■ WHAT TO DO ■
- 1) Please pull out the stretch of the Hockey Hall of Fame article below from "Selanne, who retired" through "earliest hockey cards.", copying it word for word.
- 2) Answer these questions using the Hockey Hall of Fame article below.
(a) On what date were the new members inducted into the Hockey Hall of Fame?
(b) When did Selanne retire?
(c) With which team was John Tortorella Andreychuk's coach?

■ SOURCE DOCUMENT ■
<<<<

By Sal Barry
The Class of 2017 received hockey’s ultimate honor Nov. 13, when seven new members were inducted into the Hockey Hall of Fame. Inductees included: Teemu Selanne, Paul Kariya, Dave Andreychuk, Mark Recchi and Danielle Goyette. Those five were 2017’s additions to the Hockey Hall of Fame’s player category. Boston Bruins owner Jeremy Jacobs and longtime collegiate coach Clare Drake were this year’s addition to the builders’ category.
Selanne, who retired at the close of the 2013-14 season, was inducted in the first year of eligibility, while Kariya, Recchi, Goyette and Andreychuk had to wait some time before getting their due. All of these players had long and successful careers, either on the professional or international stage – and sometimes both. Here is a look at each player’s accolades that make them “Hall-worthy,” as well as some of their earliest hockey cards.
Slow as molasses
“Nobody thinks I want to be a Hall of Famer,” said Dave Andreychuk at the Hockey Hall of Fame induction ceremony. “You think about just trying to play in the NHL, you think about just trying to make your team better. Lots of it is about who’s with you.”
Andreychuk’s coach with the Tampa Bay Lightning, John Tortorella, once said that Andreychuk was “slow as molasses, but for some reason he gets it done.”

>>>>

(Records from a pointing dataset)
<<<<

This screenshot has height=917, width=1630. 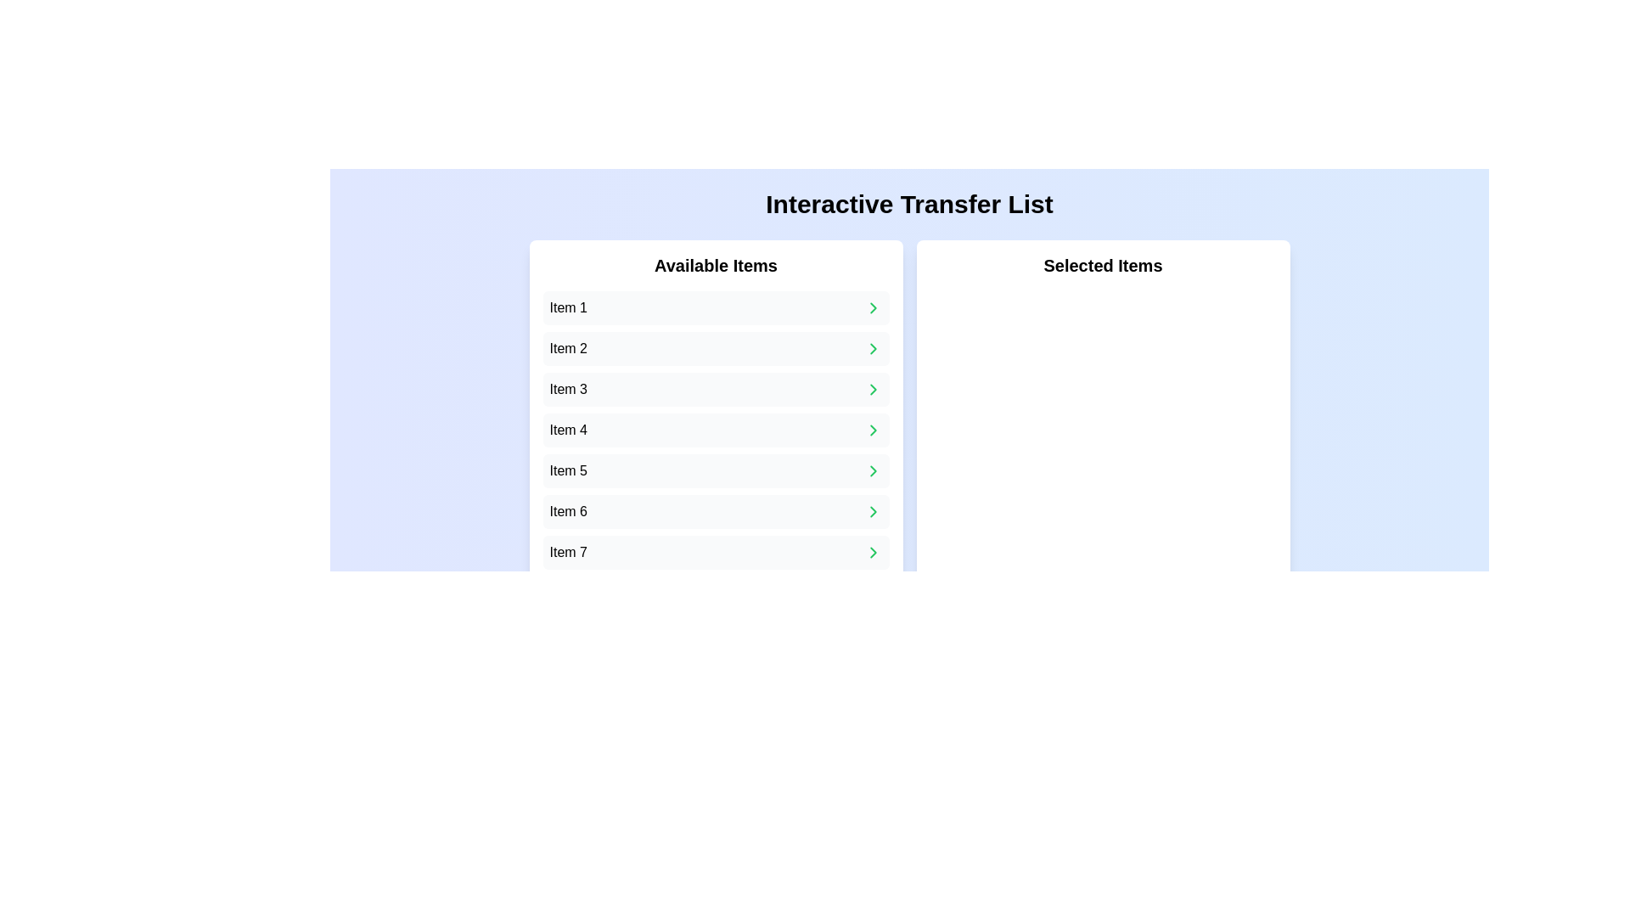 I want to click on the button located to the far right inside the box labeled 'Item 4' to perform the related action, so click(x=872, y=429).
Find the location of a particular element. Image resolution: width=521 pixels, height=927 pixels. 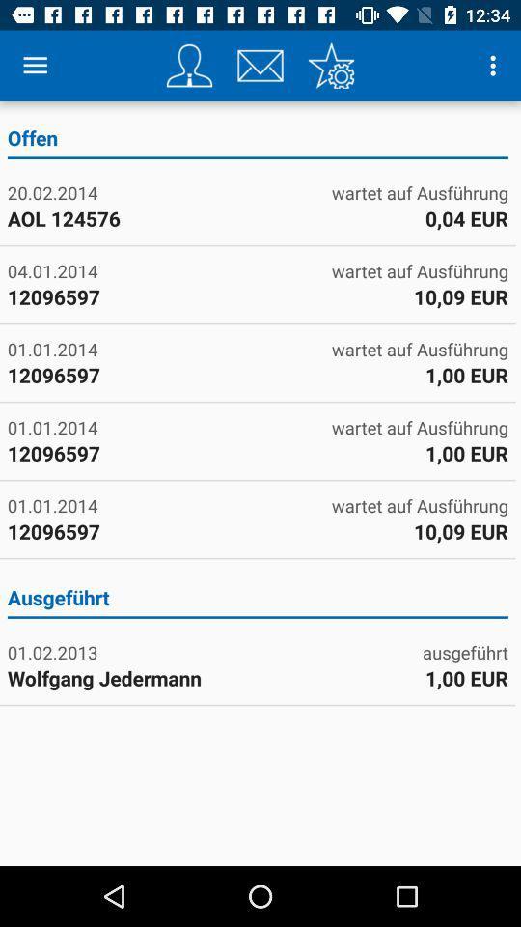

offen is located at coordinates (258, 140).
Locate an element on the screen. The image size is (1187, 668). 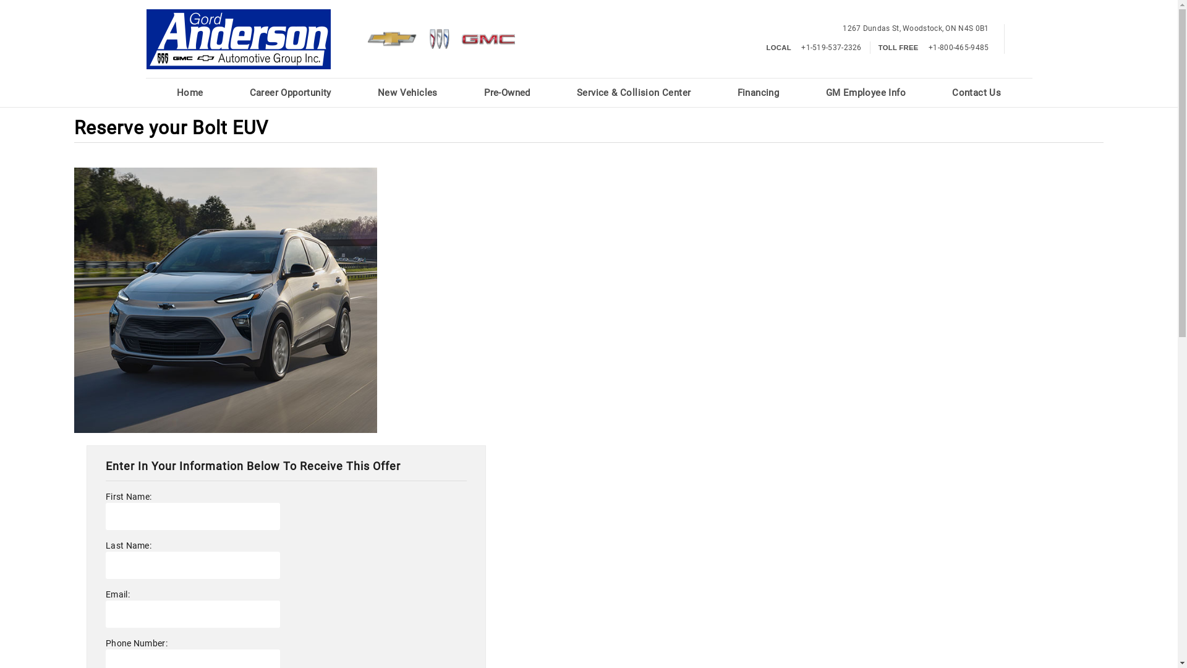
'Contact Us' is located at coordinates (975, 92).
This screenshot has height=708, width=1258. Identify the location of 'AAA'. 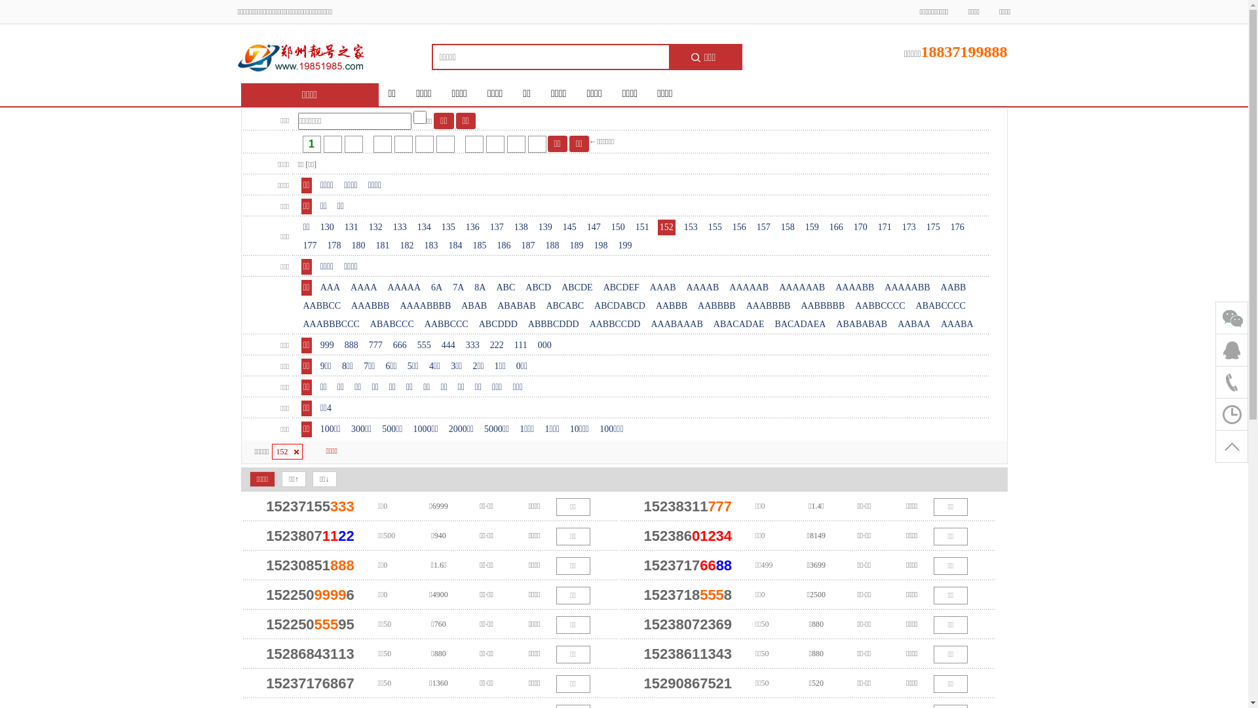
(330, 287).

>>>>

■ SOLVED PROBLEMS ■
- 1)
Selanne, who retired at the close of the 2013-14 season, was inducted in the first year of eligibility, while Kariya, Recchi, Goyette and Andreychuk had to wait some time before getting their due. All of these players had long and successful careers, either on the professional or international stage – and sometimes both. Here is a look at each player’s accolades that make them “Hall-worthy,” as well as some of their earliest hockey cards.

- 2)
(a) Nov. 13
(b) At the close of the 2013-14 season
(c) The Tampa Bay Lightning